Because the performance gain going from a middling CPU to a very powerful one is often negligible. You can blame PCIe or system bandwidth but there have been enough tests showing that higher PCIe or system bandwidth is even less relevant to game benchmarks. So what are the other potential culprits if not the GPU itself?
Bandwidth and latency are not the same thing, so systematic PCI Express latencies are real - see any GPGPU effort for the work-arounds required to minimise that impact.
Additionally the API has some fairly fundamental, coarse, granularities in it. As I said to PeterT earlier, this is why D3D10 implements finer-grained update of state (e.g. constant buffers) and why D3D11 allows multi-threaded construction of state.

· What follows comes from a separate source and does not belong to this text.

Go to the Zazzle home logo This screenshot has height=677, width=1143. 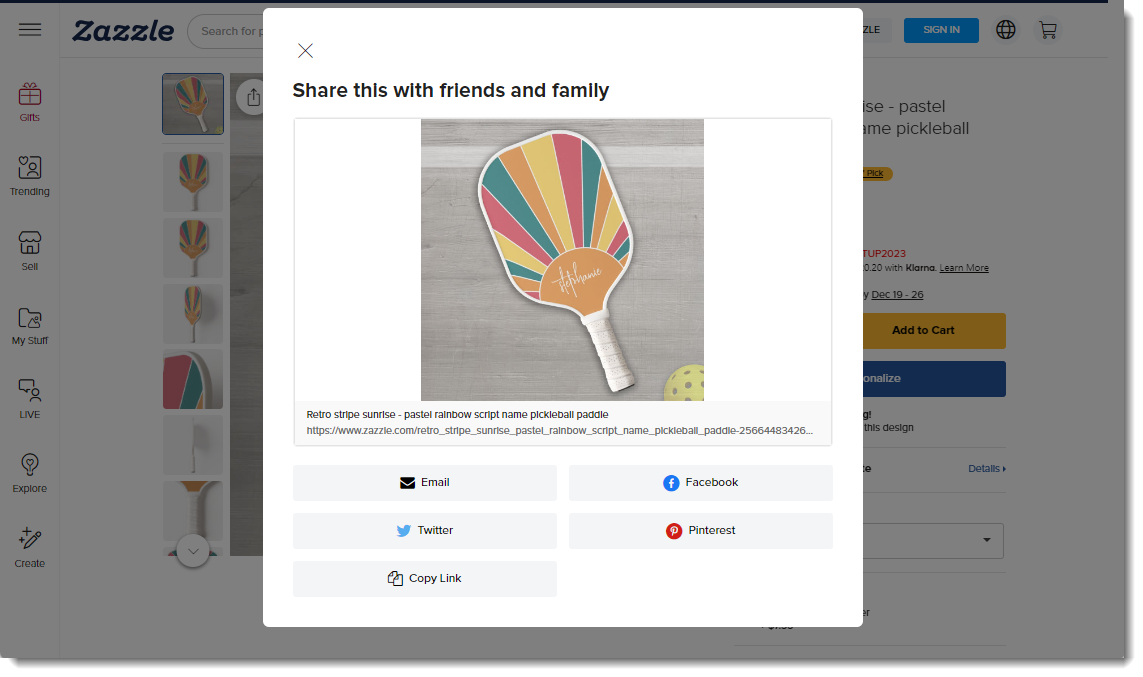point(123,31)
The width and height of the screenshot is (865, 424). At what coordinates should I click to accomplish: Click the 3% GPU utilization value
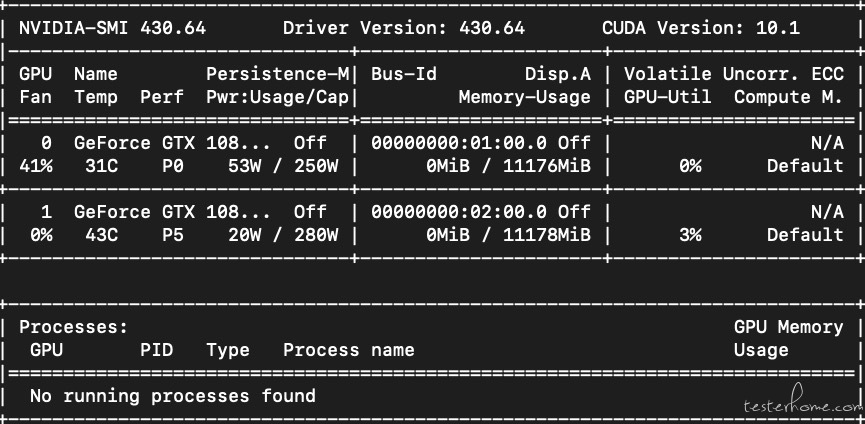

All of these things conspire against old graphics engines that are built on out of date techniques with the DX9 API. The efficiency gains in D3D11 are enough that it's worth running the game/drivers in D3D11 mode even though the hardware is only capable of DX9.
Well there are micro-benchmarks that target specific functions. The problem is that nobody really picks apart a game to see what it's doing within each frame. What we need is a combination of PIX and NVPerfHud (or AMD's equivalent).
Still don't even have a decent answer why tessellation in Heaven 1.0 is so slow on ATI. Somehow I think we'll be waiting a long time.
The game can be scaling poorly because it is bandwidth or setup bound. Does that mean the game is inherently not scalable or does it simply mean there wasn't an adequate increase in bandwidth or setup in proportion with other things?
Sure, that would be a hardware limitation. It might be a fairly noticeable bandwidth-efficiency limitation (see the 8xMSAA performance in GT200) or it might simply be not enough bandwidth. Or setup rate. Just have to prove that the specific game is sensitive in that respect.
Of course review sites that even bother to activate 8xMSAA or adaptive/transparency MSAA are pathetically few.
If you're going to make a reasoned comparison of the gains in a replacement GPU, you've gotta take the mix into account: unit counts + bandwidth + serialisations. I don't expect to see many existing games benefit from the dramatically higher setup rate in GF100 - but the architecture's more finely-grained rasterisation (which is a result of the parallel setup architecture) may mean that those same games see "better than expected" scaling on GF100. If that proves to be the case, then it's another parameter to investigate in Cypress scaling - though it seems unlikely there'll be much of that done, either.
That may not turn out to be due to finely-grained rasterisation. It might be to do with the way hardware threads are launched. etc.
At work I'm not allowed to blame the workload if my design isn't adequate. That applies here as well.
Why's that relevant? It's quite clear that a lot of game developers don't have the time/resources to implement a state of the art scalable and efficient engine. And if the API stands in the way...
The bottom line is you have to prove your test is evaluating what you say it is, before you can say that the test indicates X about the test subject.
I'm certainly not excluding the possibility of end-of-an-architecture problems in Cypress, where scaling has hit the end-stops due to something. I suspect some fixed-function stuff is out of its depth, but I say that because of the poor tessellation performance, not because of existing games.
It's notable that we're (generally, presumably some did know) only now realising that Crysis 1920x1200 with 4xMSAA is limited by the capacity of video RAM. How long have reviewers been testing that game at that setting? Why's it taken so long to discover the RAM limitation? What folly it has been to say it doesn't scale, when the card is running out of memory. (Though I think the game is still meant to scale substantially with CPU at that kind of setting, too - honestly Crysis has long seemed like a red herring as analysis has been woeful.)
Jawed